“I remember thinking, as a young assistant professor, ‘Oh my God, you can actually measure racism?’ recalled Ichiro Kawachi. He was referring to the groundbreaking work two decades ago of his colleague, social epidemiologist Nancy Krieger. “Nancy made visible what was unspeakable, unspoken of, invisible. No one had done this before—they thought it was too sensitive, too difficult. She launched an entire field by saying, ‘If we think this is important, let’s measure it.’”
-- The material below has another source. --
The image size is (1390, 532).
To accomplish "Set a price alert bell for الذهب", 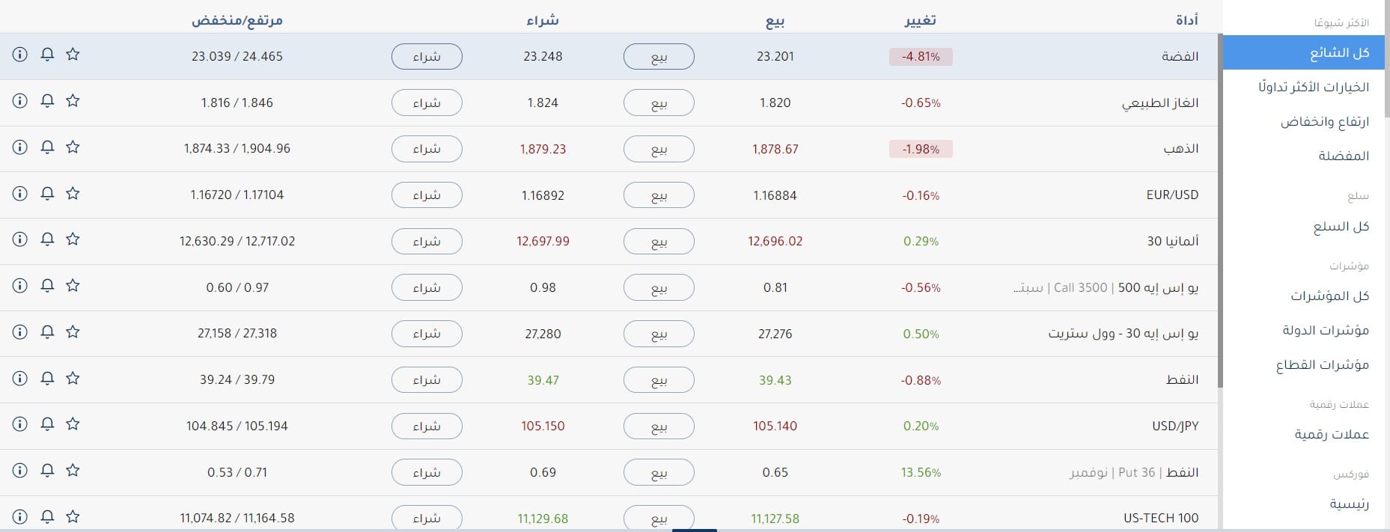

Krieger’s ecosocial epidemiologic theory of disease distribution—which analyzes how people literally embody their societal and ecological context, thereby producing population rates of disease—has influenced a generation of researchers. Explaining the comparatively high risk of hypertension among African Americans, for example, Krieger wrote in a 1994 paper, “Epidemiology and the Web of Causation: Has Anyone Seen the Spider?”: “A person is not one day African American, another day born low birth weight, another day raised in a home bearing remnants of lead paint, another day subjected to racial discrimination at work (and in a job that does not provide health insurance), and still another day living in a racially segregated neighborhood without a supermarket but with many fast food restaurants. The body does not neatly partition these experiences—all of which may serve to increase risk of uncontrolled hypertension.”
In 1996, Krieger shook up the field with a study suggesting that bearing the brunt of racial discrimination raises the risk of elevated blood pressure, a partial explanation of why blacks suffer more hypertension than whites. The study showed that self-reported racial discrimination is just as harmful as any of the commonly named “lifestyle” culprits: lack of exercise, smoking, a high-fat or high-salt diet.
Traditionally, epidemiology had “adjusted” for race and class to flush out specific biological pathways behind disease. Krieger argued that racism was itself a causal exposure for disease. She went on to develop a scientifically validated research instrument for measuring people’s experiences of racial discrimination—one now used by researchers studying a wide array of health outcomes, from hypertension to tobacco use to depression.
Other HSPH faculty helped write Unequal Treatment, a landmark 2003 report on racial and ethnic disparities in American health care. Among its findings: Even after overcoming barriers to obtaining health care, African Americans and other minority populations were less likely to receive procedures such as coronary bypass operations, kidney dialysis, and kidney transplants.